Laptop Studio — Music software reviews, news and info for computer music

7 October 2005

MusicXPC M3 music laptop

Filed under: Hardware at 3:05 pm (1 comment)

The most important part of your laptop studio is, of course, your laptop. MusicXPC (“The world’s finest music production computers”) have released their latest laptop model, the Professional M3. Apart from the obvious things like a decent hard drive, it has a multitude of tweaks that make it good for music production. Not only is it engineered to be very quiet in operation, but the OS has been customised to ensure maximum processing power is devoted to music making.

“MusicXPC Professional is made for demanding media production professionals. It’s not a machine you would purchase for organizing photos or playing back MP3s, this is a machine for professional audio recording, mixing, mastering and media creation. The entire operating system has been configured for recording and playing back digital media using the popular professional software used by today’s media professional. Windows XP services that are not needed are turned OFF and the ones needed are turned ON.”

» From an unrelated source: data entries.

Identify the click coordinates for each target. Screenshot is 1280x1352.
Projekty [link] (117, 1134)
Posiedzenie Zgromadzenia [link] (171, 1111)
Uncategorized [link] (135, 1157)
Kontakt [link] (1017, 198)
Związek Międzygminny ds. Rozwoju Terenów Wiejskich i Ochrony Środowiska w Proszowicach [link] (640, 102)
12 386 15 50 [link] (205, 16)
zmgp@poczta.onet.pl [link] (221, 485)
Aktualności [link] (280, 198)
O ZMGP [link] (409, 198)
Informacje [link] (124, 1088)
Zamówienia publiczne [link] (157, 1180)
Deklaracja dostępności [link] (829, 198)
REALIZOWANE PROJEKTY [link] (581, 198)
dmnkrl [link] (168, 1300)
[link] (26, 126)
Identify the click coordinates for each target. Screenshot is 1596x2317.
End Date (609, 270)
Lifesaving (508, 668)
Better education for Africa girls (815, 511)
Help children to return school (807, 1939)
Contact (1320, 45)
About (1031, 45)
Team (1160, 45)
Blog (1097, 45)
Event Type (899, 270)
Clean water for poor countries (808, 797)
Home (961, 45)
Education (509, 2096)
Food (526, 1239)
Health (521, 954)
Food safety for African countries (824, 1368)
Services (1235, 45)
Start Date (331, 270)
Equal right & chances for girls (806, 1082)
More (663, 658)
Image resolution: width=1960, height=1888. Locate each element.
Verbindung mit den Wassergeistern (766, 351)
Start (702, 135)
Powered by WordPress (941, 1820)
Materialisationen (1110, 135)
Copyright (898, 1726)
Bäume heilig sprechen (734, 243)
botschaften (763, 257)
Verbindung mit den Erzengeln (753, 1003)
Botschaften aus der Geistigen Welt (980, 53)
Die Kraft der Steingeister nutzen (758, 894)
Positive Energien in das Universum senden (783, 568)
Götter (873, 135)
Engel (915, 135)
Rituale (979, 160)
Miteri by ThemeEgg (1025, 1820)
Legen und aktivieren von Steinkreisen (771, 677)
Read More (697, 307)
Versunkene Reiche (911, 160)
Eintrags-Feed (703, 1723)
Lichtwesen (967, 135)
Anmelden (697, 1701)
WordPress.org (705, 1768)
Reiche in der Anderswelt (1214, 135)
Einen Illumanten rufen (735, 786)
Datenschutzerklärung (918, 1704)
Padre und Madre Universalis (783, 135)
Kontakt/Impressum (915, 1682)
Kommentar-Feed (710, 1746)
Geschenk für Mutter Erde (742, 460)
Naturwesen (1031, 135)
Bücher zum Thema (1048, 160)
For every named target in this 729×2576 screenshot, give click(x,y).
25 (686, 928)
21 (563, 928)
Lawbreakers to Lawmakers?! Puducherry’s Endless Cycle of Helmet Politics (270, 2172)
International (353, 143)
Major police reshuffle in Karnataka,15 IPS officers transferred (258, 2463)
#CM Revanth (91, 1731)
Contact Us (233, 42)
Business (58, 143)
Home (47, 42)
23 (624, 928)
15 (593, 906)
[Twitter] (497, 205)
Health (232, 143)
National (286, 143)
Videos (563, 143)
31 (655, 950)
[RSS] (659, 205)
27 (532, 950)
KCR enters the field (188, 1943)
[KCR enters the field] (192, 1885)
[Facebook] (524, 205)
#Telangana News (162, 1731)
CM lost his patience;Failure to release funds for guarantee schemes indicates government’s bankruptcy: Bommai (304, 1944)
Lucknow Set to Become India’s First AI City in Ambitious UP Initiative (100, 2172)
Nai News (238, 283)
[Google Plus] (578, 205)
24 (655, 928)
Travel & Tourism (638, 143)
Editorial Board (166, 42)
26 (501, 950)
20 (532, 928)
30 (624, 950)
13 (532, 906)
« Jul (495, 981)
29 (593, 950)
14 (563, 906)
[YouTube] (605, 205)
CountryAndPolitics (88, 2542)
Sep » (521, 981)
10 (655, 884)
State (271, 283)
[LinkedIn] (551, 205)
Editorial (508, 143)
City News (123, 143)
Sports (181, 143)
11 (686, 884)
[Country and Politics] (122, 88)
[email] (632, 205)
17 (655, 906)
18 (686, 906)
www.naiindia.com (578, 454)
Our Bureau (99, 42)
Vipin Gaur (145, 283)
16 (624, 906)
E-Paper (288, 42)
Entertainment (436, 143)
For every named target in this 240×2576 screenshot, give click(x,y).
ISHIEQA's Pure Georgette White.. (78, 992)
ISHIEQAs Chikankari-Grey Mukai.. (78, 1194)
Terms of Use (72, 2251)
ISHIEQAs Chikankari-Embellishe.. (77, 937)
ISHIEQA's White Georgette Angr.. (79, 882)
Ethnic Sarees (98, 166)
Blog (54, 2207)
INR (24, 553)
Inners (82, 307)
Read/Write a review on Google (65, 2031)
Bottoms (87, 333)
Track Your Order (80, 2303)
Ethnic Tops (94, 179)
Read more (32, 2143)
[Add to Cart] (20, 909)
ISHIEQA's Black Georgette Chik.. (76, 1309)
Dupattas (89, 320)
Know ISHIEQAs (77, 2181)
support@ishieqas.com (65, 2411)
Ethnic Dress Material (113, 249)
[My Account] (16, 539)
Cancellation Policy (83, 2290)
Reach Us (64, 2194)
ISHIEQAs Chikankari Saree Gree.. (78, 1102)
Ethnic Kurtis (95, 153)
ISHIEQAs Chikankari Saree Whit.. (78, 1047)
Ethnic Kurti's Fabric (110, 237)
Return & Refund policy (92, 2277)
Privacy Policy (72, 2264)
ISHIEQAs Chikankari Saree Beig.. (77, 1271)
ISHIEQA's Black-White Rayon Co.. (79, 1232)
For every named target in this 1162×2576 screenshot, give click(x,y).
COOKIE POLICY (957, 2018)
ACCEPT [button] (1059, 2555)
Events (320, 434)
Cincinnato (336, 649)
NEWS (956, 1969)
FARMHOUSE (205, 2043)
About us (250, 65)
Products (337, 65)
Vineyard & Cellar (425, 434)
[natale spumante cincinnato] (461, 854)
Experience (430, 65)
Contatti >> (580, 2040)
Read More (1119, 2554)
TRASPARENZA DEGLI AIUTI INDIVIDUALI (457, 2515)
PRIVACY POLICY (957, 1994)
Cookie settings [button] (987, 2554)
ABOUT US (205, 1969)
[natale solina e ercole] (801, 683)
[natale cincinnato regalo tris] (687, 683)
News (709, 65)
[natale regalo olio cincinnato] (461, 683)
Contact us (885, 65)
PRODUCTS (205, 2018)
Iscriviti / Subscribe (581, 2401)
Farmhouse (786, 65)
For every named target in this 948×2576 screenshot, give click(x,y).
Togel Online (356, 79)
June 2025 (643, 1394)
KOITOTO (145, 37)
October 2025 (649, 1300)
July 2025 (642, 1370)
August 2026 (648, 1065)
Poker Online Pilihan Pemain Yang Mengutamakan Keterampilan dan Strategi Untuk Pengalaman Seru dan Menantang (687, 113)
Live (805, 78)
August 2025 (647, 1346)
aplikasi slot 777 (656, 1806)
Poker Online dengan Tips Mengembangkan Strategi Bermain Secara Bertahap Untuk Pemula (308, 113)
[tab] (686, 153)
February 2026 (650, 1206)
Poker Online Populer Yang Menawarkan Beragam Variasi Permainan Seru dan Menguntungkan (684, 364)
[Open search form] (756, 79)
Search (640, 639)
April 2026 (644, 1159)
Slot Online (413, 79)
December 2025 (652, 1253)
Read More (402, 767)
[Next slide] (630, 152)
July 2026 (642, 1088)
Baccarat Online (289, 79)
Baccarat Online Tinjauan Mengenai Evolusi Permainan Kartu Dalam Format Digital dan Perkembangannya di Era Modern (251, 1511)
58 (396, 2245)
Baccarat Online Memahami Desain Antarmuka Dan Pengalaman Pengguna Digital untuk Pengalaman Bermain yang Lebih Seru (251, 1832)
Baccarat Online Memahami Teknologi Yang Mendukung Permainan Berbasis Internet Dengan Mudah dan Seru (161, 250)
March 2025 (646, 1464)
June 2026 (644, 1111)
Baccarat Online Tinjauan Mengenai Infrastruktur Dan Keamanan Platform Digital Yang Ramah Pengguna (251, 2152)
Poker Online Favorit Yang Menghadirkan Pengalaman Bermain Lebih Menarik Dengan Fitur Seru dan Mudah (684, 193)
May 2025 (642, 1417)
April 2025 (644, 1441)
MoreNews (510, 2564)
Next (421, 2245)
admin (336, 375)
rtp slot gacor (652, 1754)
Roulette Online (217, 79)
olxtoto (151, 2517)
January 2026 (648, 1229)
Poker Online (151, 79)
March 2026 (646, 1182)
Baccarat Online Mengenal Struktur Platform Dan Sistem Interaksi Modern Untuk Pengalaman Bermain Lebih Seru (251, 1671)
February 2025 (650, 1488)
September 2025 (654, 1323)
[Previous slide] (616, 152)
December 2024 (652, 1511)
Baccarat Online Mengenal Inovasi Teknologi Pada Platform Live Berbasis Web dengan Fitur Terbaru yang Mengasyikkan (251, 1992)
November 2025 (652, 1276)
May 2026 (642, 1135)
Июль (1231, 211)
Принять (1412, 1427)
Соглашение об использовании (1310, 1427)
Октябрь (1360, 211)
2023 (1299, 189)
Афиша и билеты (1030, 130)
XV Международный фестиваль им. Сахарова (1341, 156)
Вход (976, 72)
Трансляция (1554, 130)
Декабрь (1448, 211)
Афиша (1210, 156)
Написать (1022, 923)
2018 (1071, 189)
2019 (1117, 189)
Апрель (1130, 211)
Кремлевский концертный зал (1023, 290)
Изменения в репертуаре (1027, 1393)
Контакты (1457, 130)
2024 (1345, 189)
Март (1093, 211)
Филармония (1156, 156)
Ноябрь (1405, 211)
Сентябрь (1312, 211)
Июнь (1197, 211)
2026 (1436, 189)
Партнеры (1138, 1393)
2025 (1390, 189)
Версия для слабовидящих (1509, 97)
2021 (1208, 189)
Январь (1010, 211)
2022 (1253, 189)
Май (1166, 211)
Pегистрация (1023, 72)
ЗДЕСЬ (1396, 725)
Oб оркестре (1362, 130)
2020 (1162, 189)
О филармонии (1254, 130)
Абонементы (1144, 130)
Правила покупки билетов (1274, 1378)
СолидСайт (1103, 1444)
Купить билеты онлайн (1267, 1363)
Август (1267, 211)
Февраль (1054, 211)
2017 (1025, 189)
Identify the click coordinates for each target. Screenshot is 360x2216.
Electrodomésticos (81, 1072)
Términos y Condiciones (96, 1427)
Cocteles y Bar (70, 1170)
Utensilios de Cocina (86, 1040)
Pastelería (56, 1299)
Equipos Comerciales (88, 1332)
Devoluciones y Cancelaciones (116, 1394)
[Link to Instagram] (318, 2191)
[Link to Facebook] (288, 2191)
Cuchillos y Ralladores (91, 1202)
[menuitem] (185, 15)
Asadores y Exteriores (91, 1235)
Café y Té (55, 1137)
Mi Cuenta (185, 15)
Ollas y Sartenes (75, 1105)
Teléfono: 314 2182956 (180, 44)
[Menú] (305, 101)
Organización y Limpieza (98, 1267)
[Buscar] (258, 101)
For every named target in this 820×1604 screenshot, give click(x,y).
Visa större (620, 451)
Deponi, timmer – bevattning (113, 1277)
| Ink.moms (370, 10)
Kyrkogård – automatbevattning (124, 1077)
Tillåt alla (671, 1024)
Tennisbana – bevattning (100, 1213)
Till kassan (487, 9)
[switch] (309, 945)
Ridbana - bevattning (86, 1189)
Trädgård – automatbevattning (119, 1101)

The website has a lot of information about this laptop. Their summary gives a good indication of its capabilities:

The M3 is a notebook tweaked for music production that features an Intel Pentium M 1.73GHz CPU, an 80GB 5,400 rpm hard drive, 512MB of DDR333 RAM (expandable to 2GB), a 15.4″ WXGA wide angle screen that gives you visibility even at off-axis points of view. The M3 comes with a recovery utility that stores the system factory settings outside of the Windows OS world in a host-protected area of the hard drive. This allows you to restore the M3 to the factory even if the hard drive has been accidentally re-formatted. The M3 has Gigabit LAN to improve workflow and play projects stored on other computers via Ethernet; built in 8X DVD+/-RW burner for archiving and more and more and more.

1 Comment
  1. I want one of these could you tell me the price of the m3.